Building the next generation of financial infrastructure - nqureshi
http://blog.zactownsend.com/building-the-next-generation-of-financial-infrastructure

======
thebear
Wow. Extremely impressive all around. I can see how Standard Treasury's
priorities are well-chosen, in every respect. Personally, however, I find it a
bit regrettable that interacting with personal investors' brokerage accounts
does not seem to be on that list of priorities. I'd just like to weigh in by
saying that for me, for the project that I'm working on, and ultimately for
every personal investor, it would be awesome to be able to interact
programmatically with brokerage accounts, in a way that is not indirect,
kludgy, and costly. The first and most important step would be to get daily
balances and cash flows. Next would be getting information about trades.
Ultimately, of course, one would be able to make trades. Again, like
everything else, this is possible now. It just needs to become easy and not
cost an arm and a leg.

------
deciplex
Reposting my comment in this repost of
[https://news.ycombinator.com/item?id=8240626](https://news.ycombinator.com/item?id=8240626)

Conway's Law:

>Organizations which design systems are constrained to produce designs which
are copies of the communication structures of these organizations.

In my experience this is very true at banks. Perhaps it is truer at banks than
anywhere else - although I suspect as much, I can't be sure. Bank software is
basically about implementing in code, processes that were developed to be
applied solely by humans 100 years ago or more.

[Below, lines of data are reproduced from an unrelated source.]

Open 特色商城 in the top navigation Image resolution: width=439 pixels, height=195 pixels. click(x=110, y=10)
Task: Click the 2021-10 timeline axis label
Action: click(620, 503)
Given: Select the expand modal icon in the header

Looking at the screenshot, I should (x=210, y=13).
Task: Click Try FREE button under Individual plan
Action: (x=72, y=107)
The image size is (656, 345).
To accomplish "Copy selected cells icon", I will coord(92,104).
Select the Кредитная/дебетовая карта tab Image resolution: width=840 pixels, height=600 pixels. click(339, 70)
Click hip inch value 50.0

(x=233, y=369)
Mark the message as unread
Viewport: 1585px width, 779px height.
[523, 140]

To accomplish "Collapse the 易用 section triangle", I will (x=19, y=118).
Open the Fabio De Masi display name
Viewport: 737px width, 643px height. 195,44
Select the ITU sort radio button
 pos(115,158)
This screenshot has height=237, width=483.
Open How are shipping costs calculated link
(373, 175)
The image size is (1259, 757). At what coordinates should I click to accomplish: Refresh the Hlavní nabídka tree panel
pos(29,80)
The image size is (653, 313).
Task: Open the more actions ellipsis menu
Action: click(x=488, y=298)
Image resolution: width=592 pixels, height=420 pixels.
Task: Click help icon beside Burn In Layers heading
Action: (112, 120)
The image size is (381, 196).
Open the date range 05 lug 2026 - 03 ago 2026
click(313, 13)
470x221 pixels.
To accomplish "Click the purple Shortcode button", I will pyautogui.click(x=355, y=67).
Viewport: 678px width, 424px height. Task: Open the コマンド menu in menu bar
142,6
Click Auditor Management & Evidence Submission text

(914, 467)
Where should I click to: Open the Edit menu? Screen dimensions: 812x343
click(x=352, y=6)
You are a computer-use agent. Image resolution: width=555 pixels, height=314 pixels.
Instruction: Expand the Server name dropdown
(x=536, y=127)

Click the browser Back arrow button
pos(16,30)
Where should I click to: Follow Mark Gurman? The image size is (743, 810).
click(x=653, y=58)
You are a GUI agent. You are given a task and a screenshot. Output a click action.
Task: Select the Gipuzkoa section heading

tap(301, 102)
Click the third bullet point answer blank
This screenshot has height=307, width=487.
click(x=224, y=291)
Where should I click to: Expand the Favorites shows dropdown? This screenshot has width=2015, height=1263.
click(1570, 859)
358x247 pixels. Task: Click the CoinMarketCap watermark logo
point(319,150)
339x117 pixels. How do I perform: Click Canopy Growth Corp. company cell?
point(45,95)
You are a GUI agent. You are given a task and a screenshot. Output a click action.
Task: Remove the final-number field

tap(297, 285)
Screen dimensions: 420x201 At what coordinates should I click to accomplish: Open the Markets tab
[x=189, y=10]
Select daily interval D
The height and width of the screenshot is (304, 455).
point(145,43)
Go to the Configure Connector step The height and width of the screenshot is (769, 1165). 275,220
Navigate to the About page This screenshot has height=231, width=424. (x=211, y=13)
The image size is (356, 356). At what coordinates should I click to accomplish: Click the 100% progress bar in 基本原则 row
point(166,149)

It's all the same stuff. There
is nothing new. It's so bad that, after an organizational change, even if
there is no logical reason that this change should affect the software running
the bank at all, it will anyway, because some existing piece of technology was
the old guy's pet project, and so the new guy needs his own pet project. And
all projects are pet projects. And so on.

And that's just on the tech side. Of course, on the business side, technology
is a cost to be grudgingly paid out and worked on, at best. And once the
technical debt gets to be unworkable, someone comes up with the great idea to
hand everything over (or in pieces, whatever) to a vendor. But then eventually
the cost structure there gets too onerous as well, and so the business tries
to replace it in-house again, after spending the last decade clearing out all
their in-house expertise. And so the cycle continues.

Some banks are worse than others, but if this article has you thinking that
maybe at Goldman Sachs, or Credit Suisse, or Morgan Stanley and Deutsche Bank,
technology isn't an absolute shit-show, well think again. And these places run
the world economy while their technological infrastructure is held together by
duct tape.

The article is right, of course, that banks will still be around in 20 years.
Obviously. But, the big banks have known they need to get their act to
together for, at the very least, forty damn years. And not a single one of
them (not one!) has done it. And they never will, because they are dominated
by a culture going back two hundred years that will not ever let engineers
anywhere near the levers of the business, which is where they need to be, and
for that matter will most of the time not invest profits back into the
business when they can funnel it into their own bonus instead.

If you want to disrupt banks, start a bank! Start a bank where you can do
things and enter markets that the big guys can't, because their tech is half-
assed and they aren't creative enough to do anything about it. Finance is in
need of disruption, and the potential windfall to pulling it off is enormous,
but you aren't going to get there by selling to existing players.